# Exercise data:
________
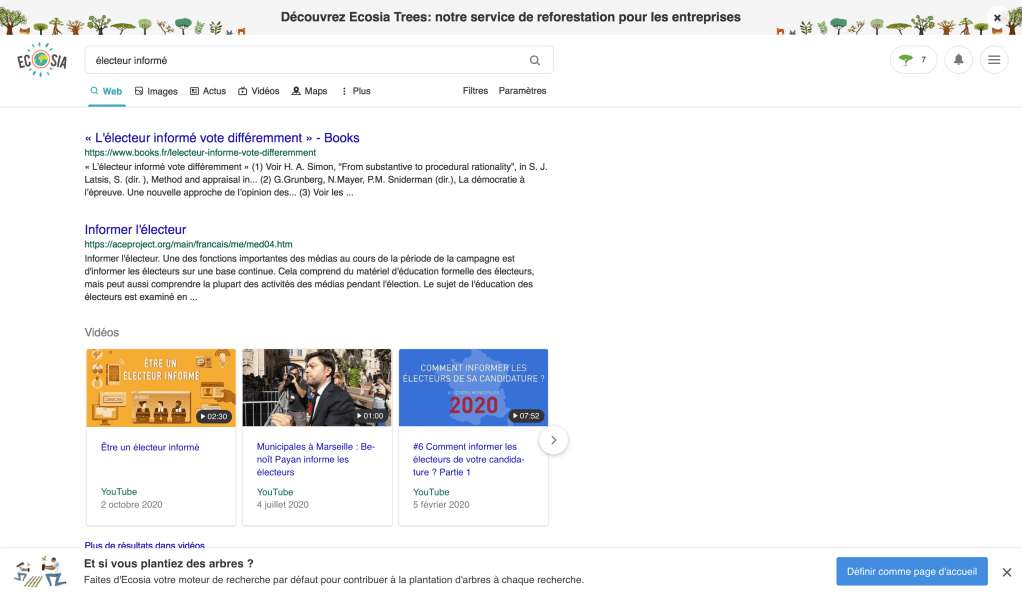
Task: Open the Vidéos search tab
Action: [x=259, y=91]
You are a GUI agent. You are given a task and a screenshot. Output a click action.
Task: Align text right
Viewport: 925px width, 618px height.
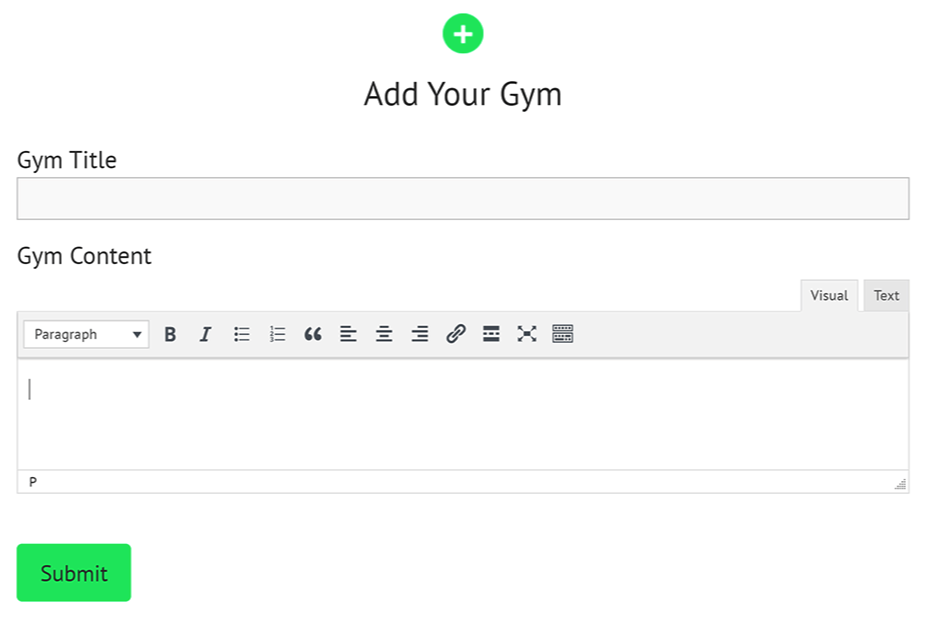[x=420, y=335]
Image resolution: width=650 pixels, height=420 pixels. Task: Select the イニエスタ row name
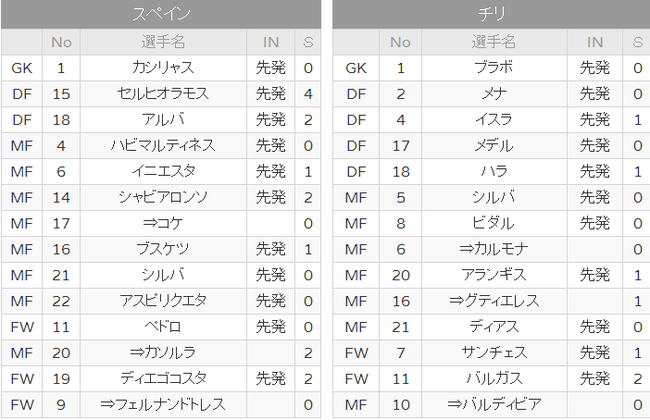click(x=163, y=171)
________
Give back exactly the lines from the line with "Task: Align text right" through the end of the material above, and omit every picture.

Task: Align text right
Viewport: 925px width, 618px height.
[x=420, y=335]
Image resolution: width=650 pixels, height=420 pixels. Task: Select the イニエスタ row name
click(x=163, y=171)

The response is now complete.